Uitgaande van de ECU-koers op 6 augustus 1998 zal de pariteit ongeveer 1 euro = 660 CFA-frank bedragen.
Voor- en nadelen euro-koppeling
Koppeling aan de euro kan voor de CFA-zone een aantal voordelen met zich meebrengen 3. Zo vindt ongeveer 50% van de exporten zijn
bestemming in de Europese Unie. Door het verder afnemen van de wisselkoersonzekerheid zal de vraag naar producten uit het gebied en
daarmee de economische groei toenemen. Daarnaast biedt de euro een betere toegang tot de internationale markten, want een vaste
koppeling aan de euro impliceert immers ook een entreebewijs tot de te vormen pan-Europese kapitaalmarkten. Nadeel van koppeling aan
de euro is de verwachte hardheid van de munt. Zeker vergeleken met concurrenten in Azië, Oost-Europa, Latijns-Amerika en andere
landen in Afrika, die depreciatie van hun munt veelal als concurrentiewapen gebruiken, is de waardevastheid van de euro geen voordeel.
De dalende olieprijs (olie is het belangrijkste exportproduct) en verwachte dollardepreciatie in het komende jaar bieden weinig positieve
vooruitzichten. Daar komt bij, dat ook de andere belangrijke exportproducten als koffie, cacao en katoen in dollars worden verhandeld.

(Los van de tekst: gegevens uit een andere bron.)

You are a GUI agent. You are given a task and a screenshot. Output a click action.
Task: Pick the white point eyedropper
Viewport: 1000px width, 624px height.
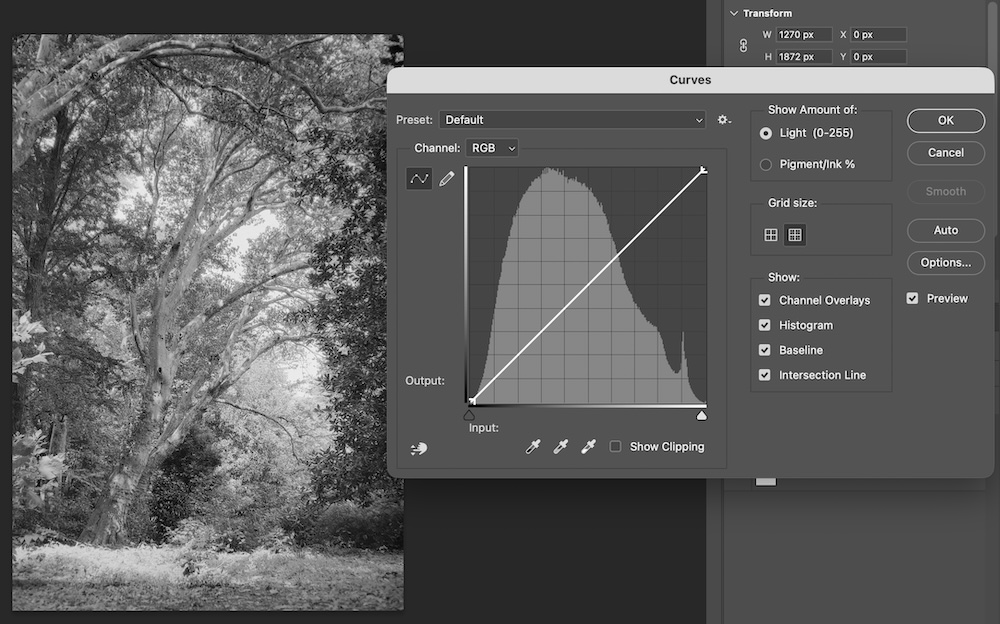[x=589, y=447]
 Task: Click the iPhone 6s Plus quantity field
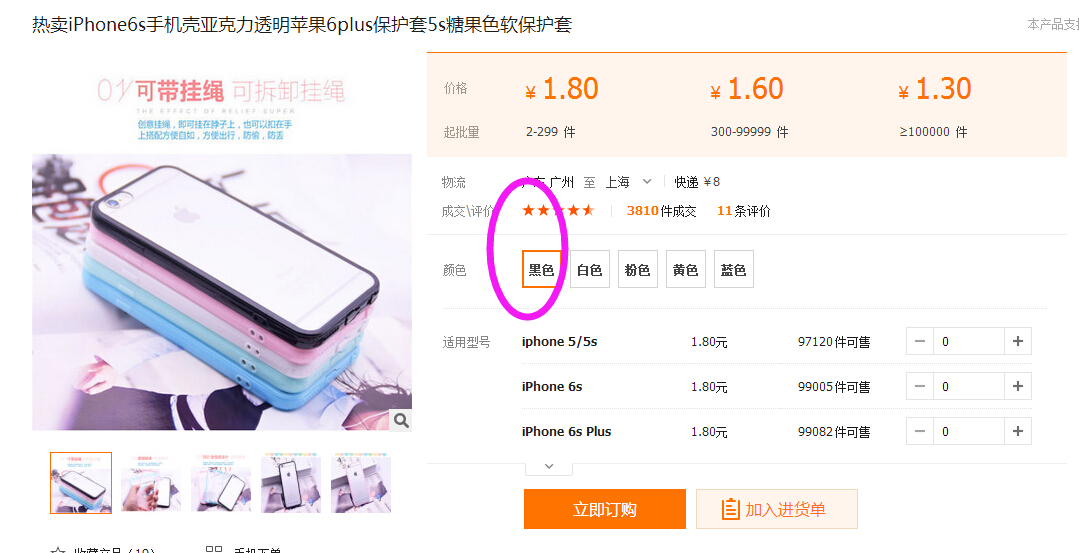[x=969, y=432]
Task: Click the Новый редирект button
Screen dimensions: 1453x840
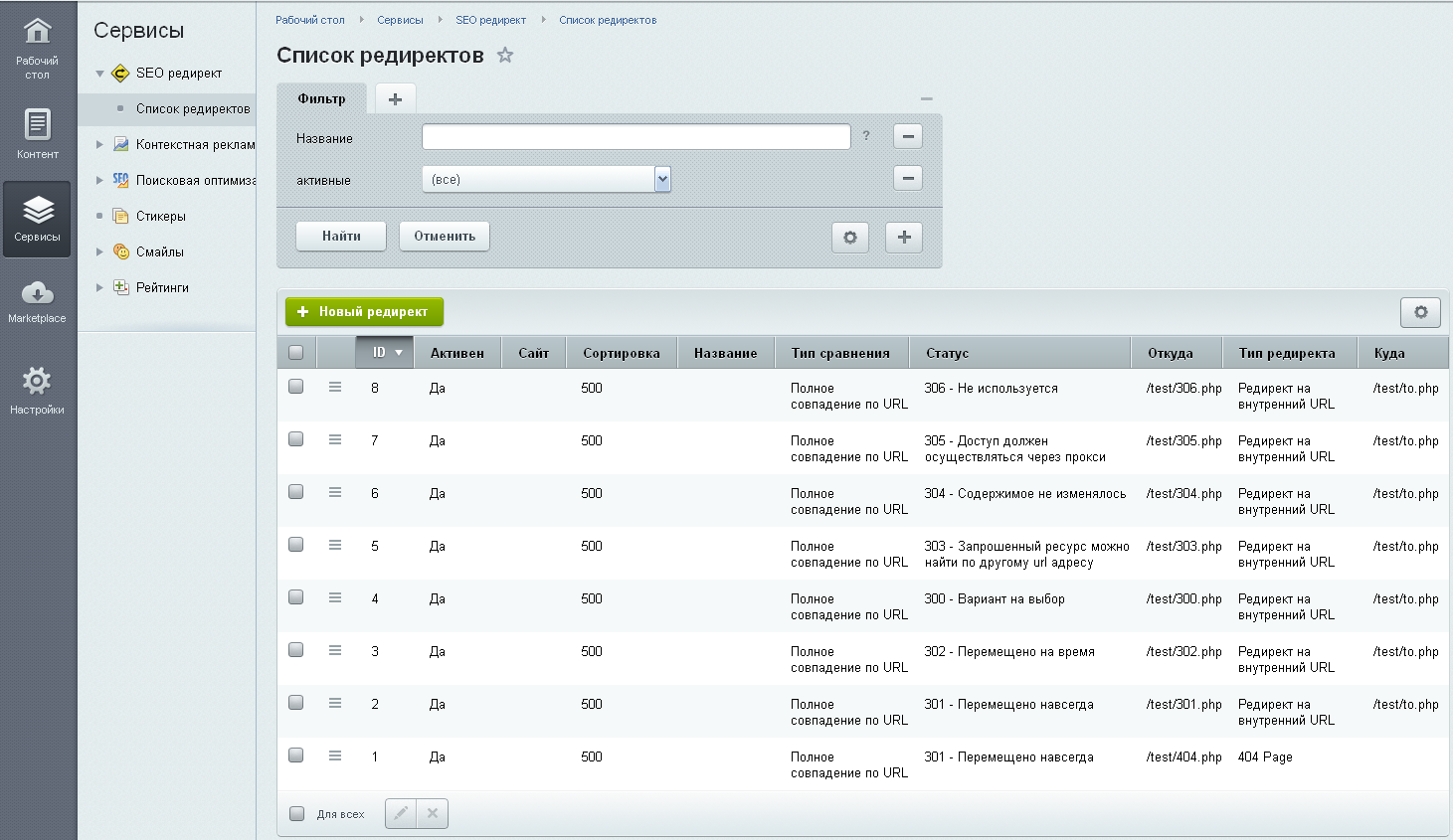Action: point(364,312)
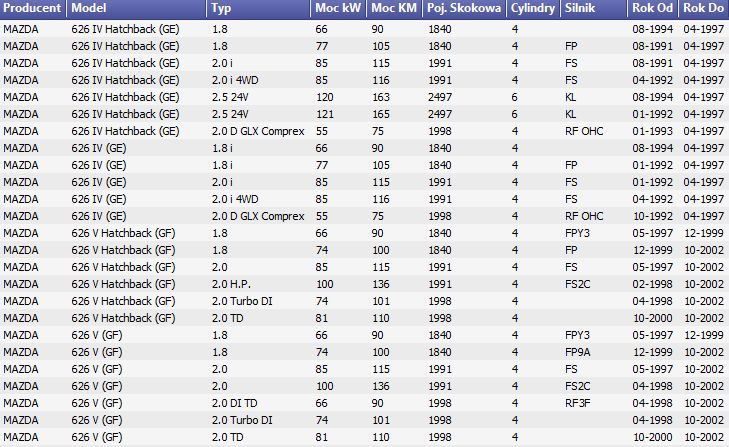The height and width of the screenshot is (447, 729).
Task: Select the 626 IV Hatchback 2.0 i 4WD row
Action: (364, 80)
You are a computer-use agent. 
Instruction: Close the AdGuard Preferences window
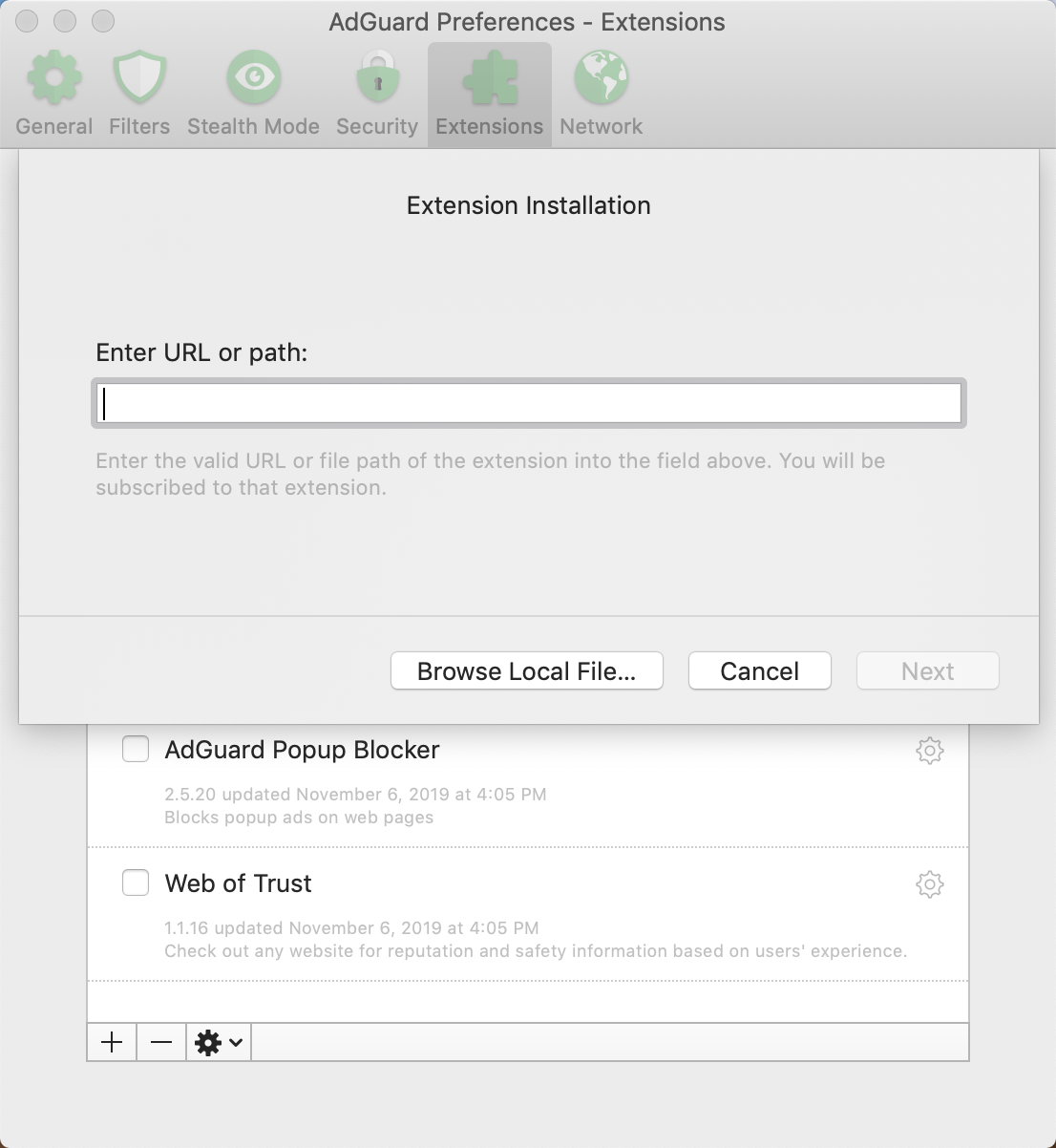click(x=27, y=21)
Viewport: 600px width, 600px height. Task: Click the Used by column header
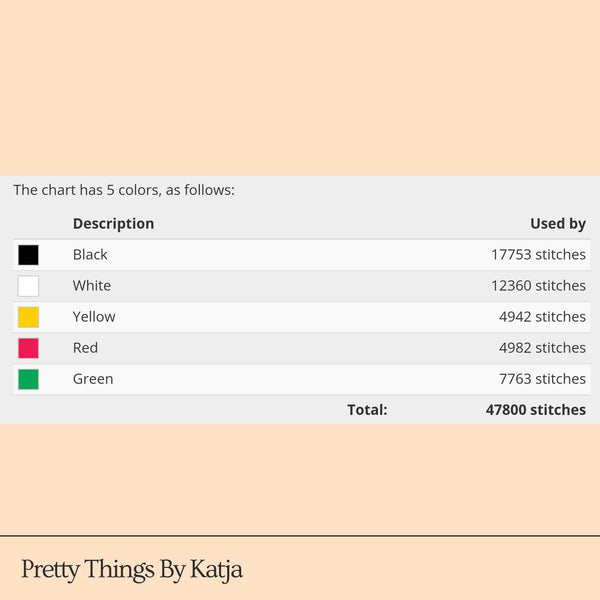click(x=558, y=224)
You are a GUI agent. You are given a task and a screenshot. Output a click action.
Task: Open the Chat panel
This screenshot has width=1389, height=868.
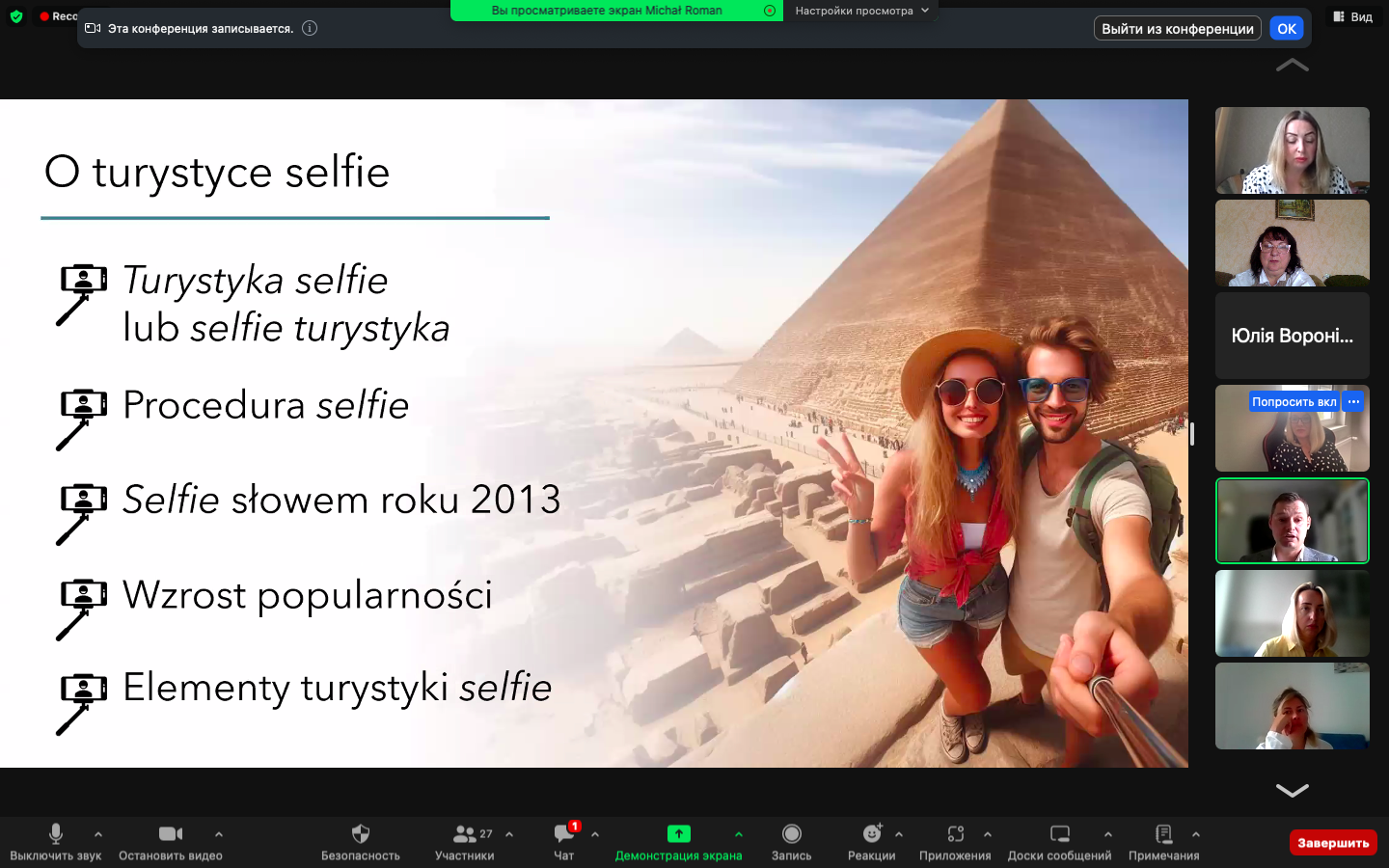coord(564,834)
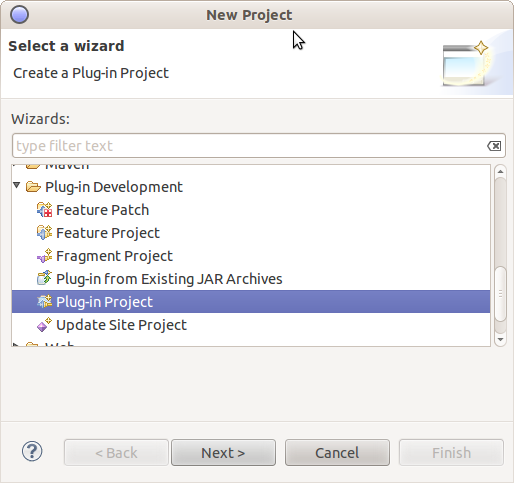Click the Plug-in Development folder icon
The width and height of the screenshot is (514, 483).
tap(33, 187)
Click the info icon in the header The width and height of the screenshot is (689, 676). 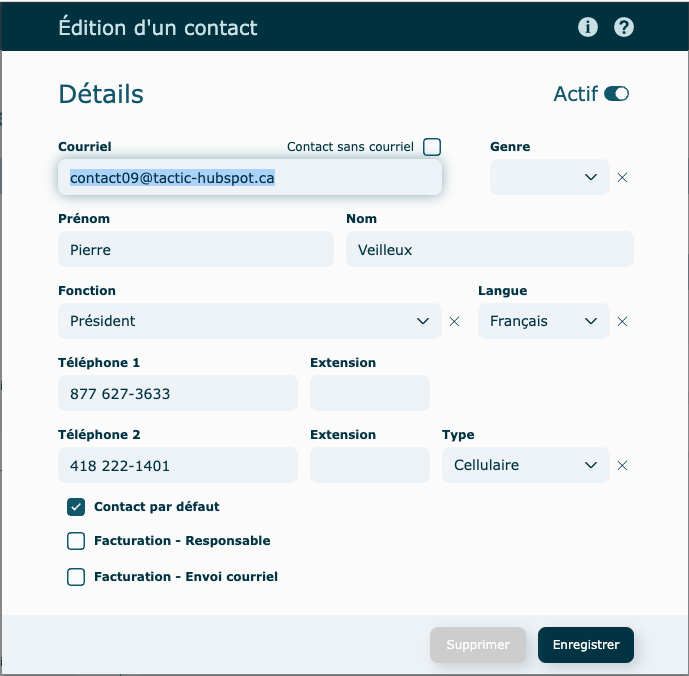click(588, 27)
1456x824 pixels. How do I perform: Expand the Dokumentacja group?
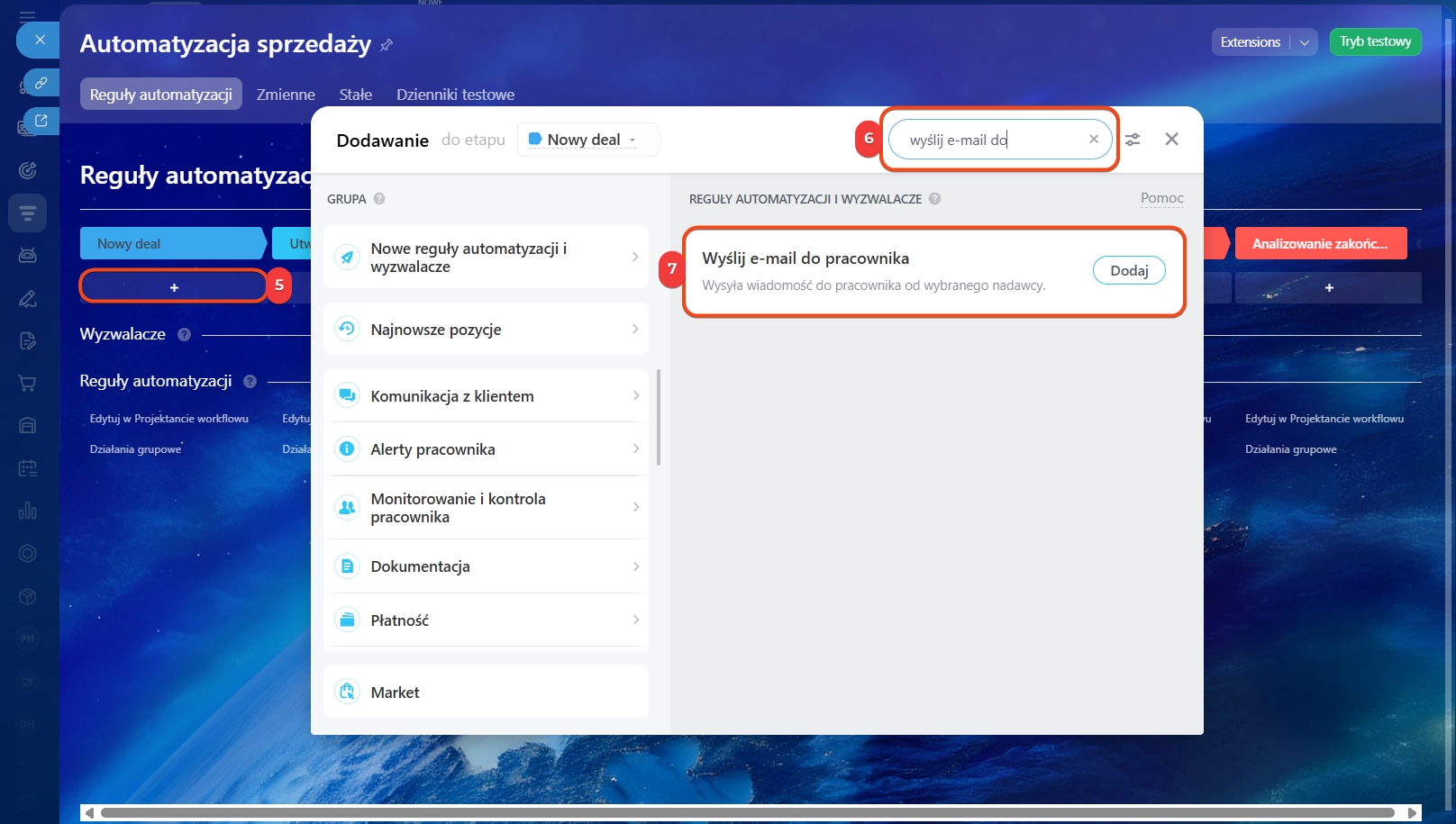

De CFA-landen zelf zijn niet helemaal gerust op de overgang van frank op euro. Zij zijn bang dat Frankrijk de gelegenheid zal aangrijpen
om de CFA-frank te devalueren. Sinds de aanzienlijk devaluatie in 1994 4 is het reële inkomen per hoofd toegenomen met een gemiddelde
van 0,8% per jaar in de periode 1994-1996 vergeleken met een gemiddelde daling van 2,6% per jaar in de periode 1986-1993. Toch blijft de
regio bijzonder arm en liep de inflatie kort na de devaluatie op tot boven de 10% per jaar. Regeringen in de betrokken landen blijven,
ondanks de stimulans voor de concurrentiepositie die de waardedaling van de CFA-frank inhield, grote waarde hechten aan een stabiele
wisselkoers met het oog op handel, investeringen en prijsstabiliteit. Om de gemoederen te sussen spreekt de Franse overheid daarom
keer op keer tegen dat zij een devaluatie zou overwegen.
Conclusie
De EMU streeft expliciet monetaire samenwerking na voorzover het geen gevolgen heeft voor de interne waarde van de euro. Het dichtst
bij politieke overeenstemming is op dit moment het akkoord rond de CFA-frank. Deze wisselkoersafspraak blijft hoogstwaarschijnlijk een
Franse nationale aangelegenheid met een formele plicht tot informeren van en afstemmen met de Europese partners. Als met deze
wetenschap nogmaals naar het overzicht in tabel 1 wordt gekeken kan met enige zekerheid de verwachting worden uitgesproken, dat
ook die monetaire akkoorden na de invoering van de euro kunnen voortbestaan. Temeer daar geen van de afspraken met niet-EU-landen
grote monetaire of budgettaire verplichtingen met zich meebrengt en uit de verklaringen gevoegd bij het Verdrag van Maastricht een
positieve houding blijkt. Wat voorop blijft staan is, dat de EU op papier de eindverantwoordelijkheid blijft houden, maar dit in de praktijk
aan de betrokken lidstaten zal overlaten
Het te verwachten toenemende gebruik van de euro als anker voor het wisselkoersbeleid van derde landen zal de positie van de euro ten
opzichte van de dollar versterken. Het voordeel van een vaste koppeling aan de euro van munten van minder ontwikkelde landen lijkt
overigens af te nemen bij een al te harde euro

1 In 1996 was hier een bedrag van 1 miljard Franse frank mee gemoeid.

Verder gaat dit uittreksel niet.